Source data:
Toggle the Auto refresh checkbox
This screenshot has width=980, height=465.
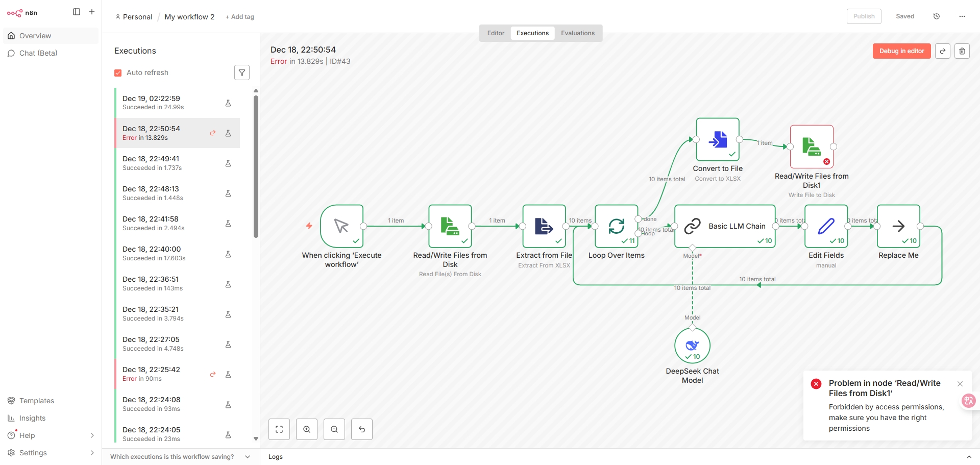tap(118, 73)
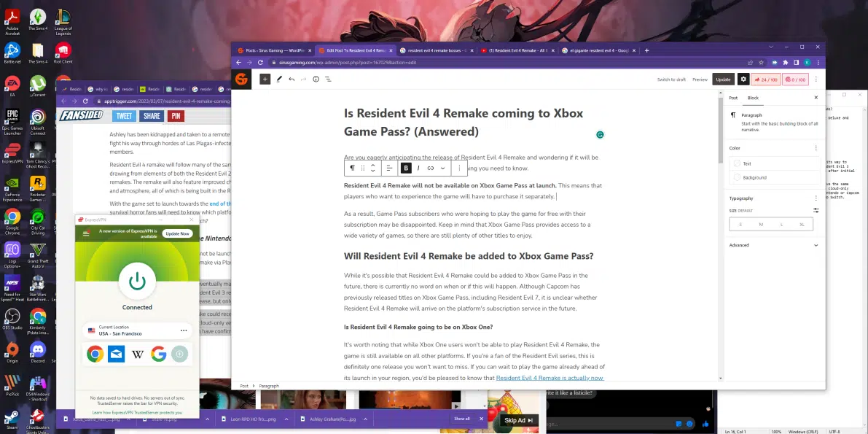Open the ExpressVPN hamburger menu
868x434 pixels.
[x=87, y=233]
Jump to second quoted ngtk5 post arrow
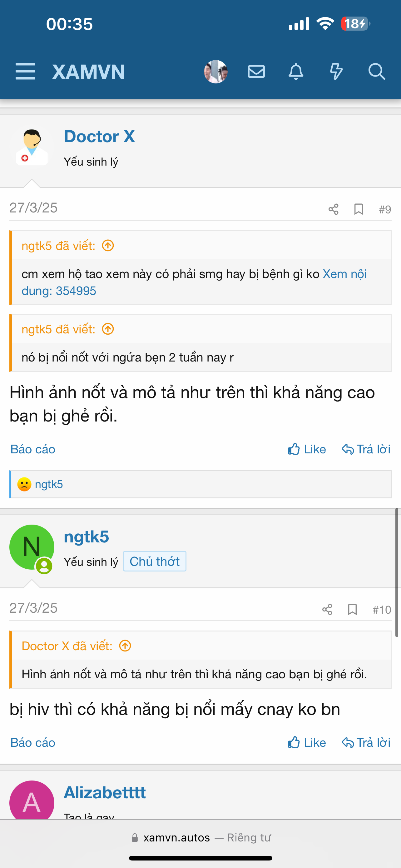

- _The task_: Retype the records above line for line and exactly, omitting their pictures.

- _Your response_:
Toggle the Auto refresh checkbox
This screenshot has width=980, height=465.
tap(118, 73)
Open the ExpressVPN hamburger menu
868x434 pixels.
[x=87, y=233]
Jump to second quoted ngtk5 post arrow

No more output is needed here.